The Three Little Pigs
Once Upon a Time, there were Three Little Pigs by the names of Afghanistan, Iraq, and Iran. In the same world there lived a terrible, powerful Wolf (W for short). W wished to eat the three pigs, because they were ruining his skyscrapers, his unusual geometric architecture, and his oil supply, not to mention his telephone polls. He had hoped they might simply eat each other due to various conflicts such as the Pig War, but unfortunately they had religious objections to eating pork. The pigs were afraid of - and despised - the wolf, so they built armies hoping to illustrate that W's threats were really only hot air.
The first little pig
Afghanistan built its military out of suicide bombs and improvised roadside devices. W was not afraid:
- W: "Little Osama, Little Osama, let me in!"
- Osama: "Not by the Muhammad-ordained hairs on my chinny-chin-chin."
- W: "Then I'll bomb and I'll maelstrom and I'll blow your al-Qaeda network away."
So he bombed and he maelstromed and he blew al-Qaeda and its pal Taliban away, and Osama fled to Allahknowswhere.
The second little pig
Iraq built its military out of steel. W was undeterred, especially since he had identified this little pig as one of the "anthraxes of evil" (not to be confused with the "taxes of evil" plank of W's domestic policy). W claimed Iraq had more power in its military than steel, but after all, crying wolf was in his nature.
- W: "Little Saddam, little Saddam, let me in! Or else!"
- Saddam: "Not by the Muhammad-ordained hairs on my BALLY-BALLY BALL SACK. Your dad couldn't get in and neither will you!"
- W: "Then I'll bomb and I'll maelstrom and I'll blow your Ba'ath Party away."
So he bombed and he maelstromed and he blew the Ba'ath Party and its Sunni friends away, and Saddam fled to a foxhole (at least temporarily).

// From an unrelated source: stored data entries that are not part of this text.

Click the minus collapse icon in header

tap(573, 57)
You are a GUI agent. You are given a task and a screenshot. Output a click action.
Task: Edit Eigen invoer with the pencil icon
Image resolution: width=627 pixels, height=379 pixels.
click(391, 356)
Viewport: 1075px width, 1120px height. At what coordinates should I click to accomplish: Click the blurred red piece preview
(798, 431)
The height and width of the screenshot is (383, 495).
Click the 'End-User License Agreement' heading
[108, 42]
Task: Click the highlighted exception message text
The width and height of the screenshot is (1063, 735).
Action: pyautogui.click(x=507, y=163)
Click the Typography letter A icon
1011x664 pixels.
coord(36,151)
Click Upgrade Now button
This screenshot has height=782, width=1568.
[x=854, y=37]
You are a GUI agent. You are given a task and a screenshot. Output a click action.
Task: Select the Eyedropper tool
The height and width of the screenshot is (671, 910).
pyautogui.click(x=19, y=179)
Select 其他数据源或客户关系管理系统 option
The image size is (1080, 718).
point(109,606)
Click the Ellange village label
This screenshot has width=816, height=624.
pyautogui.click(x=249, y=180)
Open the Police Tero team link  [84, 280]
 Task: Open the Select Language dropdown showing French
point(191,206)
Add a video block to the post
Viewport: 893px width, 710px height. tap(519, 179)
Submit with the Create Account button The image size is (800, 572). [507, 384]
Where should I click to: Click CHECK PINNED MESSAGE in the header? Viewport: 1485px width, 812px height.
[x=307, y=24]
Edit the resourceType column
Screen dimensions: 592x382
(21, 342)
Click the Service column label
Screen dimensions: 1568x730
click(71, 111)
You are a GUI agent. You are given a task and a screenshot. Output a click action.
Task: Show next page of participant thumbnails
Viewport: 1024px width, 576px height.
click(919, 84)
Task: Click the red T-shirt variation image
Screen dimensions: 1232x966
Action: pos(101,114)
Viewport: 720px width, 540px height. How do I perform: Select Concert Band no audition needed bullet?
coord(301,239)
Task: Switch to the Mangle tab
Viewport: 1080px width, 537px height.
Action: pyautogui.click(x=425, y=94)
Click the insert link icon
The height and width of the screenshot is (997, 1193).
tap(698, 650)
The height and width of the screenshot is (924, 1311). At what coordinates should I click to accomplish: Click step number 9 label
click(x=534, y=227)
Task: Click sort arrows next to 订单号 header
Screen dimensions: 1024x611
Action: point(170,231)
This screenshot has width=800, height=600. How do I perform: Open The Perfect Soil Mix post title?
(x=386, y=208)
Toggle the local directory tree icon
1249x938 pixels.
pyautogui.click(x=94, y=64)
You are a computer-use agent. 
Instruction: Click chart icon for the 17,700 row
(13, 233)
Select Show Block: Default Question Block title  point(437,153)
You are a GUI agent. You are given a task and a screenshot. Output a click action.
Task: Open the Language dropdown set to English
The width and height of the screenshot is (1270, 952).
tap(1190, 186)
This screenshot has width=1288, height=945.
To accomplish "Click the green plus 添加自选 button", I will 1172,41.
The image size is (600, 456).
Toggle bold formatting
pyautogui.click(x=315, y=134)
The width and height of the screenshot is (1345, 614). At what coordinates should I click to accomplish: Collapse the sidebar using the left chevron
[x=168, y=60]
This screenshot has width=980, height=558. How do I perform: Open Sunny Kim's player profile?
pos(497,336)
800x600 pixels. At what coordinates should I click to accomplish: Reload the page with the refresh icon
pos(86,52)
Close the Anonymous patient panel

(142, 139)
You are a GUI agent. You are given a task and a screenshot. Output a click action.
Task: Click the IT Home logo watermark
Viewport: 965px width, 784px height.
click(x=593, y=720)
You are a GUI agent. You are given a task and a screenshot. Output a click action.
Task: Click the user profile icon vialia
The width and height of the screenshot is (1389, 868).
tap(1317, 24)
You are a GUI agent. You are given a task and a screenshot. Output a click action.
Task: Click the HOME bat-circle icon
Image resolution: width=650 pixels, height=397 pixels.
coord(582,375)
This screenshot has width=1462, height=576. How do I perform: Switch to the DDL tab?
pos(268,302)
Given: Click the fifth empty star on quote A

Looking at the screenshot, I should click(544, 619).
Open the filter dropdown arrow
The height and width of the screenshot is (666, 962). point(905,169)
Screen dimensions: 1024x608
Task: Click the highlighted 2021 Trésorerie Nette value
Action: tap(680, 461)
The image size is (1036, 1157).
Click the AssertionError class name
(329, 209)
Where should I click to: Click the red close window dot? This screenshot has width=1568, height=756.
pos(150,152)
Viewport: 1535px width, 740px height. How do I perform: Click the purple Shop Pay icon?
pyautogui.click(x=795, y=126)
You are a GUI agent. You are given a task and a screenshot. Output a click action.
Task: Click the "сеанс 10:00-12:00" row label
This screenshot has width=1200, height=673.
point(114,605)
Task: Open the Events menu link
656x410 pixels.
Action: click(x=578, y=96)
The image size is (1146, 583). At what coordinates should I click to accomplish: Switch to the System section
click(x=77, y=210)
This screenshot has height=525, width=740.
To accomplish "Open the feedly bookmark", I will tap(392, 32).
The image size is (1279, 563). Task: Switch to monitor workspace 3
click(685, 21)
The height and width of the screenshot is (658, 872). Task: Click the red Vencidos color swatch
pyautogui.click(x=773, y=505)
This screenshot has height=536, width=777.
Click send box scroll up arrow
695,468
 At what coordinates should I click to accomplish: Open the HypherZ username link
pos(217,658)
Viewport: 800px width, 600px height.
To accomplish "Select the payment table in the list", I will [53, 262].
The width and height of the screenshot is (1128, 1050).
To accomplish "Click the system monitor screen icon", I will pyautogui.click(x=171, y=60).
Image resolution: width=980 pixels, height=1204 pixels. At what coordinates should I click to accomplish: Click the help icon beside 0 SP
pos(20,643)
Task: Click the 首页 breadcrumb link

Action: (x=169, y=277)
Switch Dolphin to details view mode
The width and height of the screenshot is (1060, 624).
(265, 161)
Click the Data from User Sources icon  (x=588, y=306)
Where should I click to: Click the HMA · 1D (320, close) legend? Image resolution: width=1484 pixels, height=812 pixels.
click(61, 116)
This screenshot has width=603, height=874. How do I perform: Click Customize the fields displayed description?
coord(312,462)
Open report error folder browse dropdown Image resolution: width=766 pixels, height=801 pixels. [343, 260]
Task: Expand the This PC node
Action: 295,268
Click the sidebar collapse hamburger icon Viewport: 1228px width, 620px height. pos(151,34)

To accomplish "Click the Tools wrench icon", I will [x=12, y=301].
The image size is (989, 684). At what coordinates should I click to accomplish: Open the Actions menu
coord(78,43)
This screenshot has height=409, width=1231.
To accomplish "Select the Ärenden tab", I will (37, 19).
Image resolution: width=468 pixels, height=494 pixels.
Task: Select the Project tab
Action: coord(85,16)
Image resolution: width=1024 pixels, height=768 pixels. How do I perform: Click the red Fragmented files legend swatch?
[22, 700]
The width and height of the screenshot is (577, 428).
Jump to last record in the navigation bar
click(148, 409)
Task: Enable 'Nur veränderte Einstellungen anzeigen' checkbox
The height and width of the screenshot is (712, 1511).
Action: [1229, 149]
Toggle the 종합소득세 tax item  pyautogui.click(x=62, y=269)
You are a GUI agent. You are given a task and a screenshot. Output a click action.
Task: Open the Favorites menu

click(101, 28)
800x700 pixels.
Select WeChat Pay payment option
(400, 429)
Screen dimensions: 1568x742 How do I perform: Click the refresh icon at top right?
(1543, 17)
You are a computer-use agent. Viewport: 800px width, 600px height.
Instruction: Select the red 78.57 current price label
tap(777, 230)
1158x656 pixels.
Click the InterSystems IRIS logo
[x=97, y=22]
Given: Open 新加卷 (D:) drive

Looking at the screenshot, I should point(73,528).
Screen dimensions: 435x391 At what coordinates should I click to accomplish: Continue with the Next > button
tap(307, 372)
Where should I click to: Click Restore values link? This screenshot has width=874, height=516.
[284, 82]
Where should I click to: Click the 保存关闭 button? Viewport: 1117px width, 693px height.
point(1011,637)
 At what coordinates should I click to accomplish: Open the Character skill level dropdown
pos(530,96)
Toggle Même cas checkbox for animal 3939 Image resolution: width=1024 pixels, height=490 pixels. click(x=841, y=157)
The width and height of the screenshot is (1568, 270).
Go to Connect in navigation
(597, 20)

The (you guessed it) third little pig
Iran saw how easily the Big Bad Wolf had blown the first two pigs away, and so built its military out of nukes. This was rather disconcerting to W, since he did not know if pigs had an appetite for wolf (things seem a little different when the shoe is on the other hoof). Nonetheless, W made an effort:
- W: "Little Ayatollah, little Ayatollah, let me in! You're gonna get it!"
- Ayatollah: "Not by the Muhammad-ordained hairs on my chinny-chin-chin. Or by my Allah-inspired WMDs assuring MAD, either!"
- W: Then I'll bomb and I'll maelstrom and I'll kick your fundamentalist asses away!"
- Ayatollah: "Make my day."
So W huffed and he puffed and he huffed and he puffed, and for that matter huffed and puffed! But he didn't dare bomb or maelstrom, and he didn't kick any fundamentalist ass, either. He kind of just whimpered away.
And all the pigs with Muhammad-ordained chinny-chin-chin hairs, and even some cows and horses, too - they all saw how the third little pig's nukes has spared his home; and soon these wise animals all built their militaries out of nukes, because they knew it would protect them from the Big Bad Wolf. There were arguments and threats of sanctions and diplomatic rows and United Animals diplomats, but none of these could convince the pigs and other animals to use steel or improvised roadside devices ever again. And if you think that's immoral, just think how it all began: with a lot of huffing and puffing from a very big, very bad W.
One day, it might even lead to The End.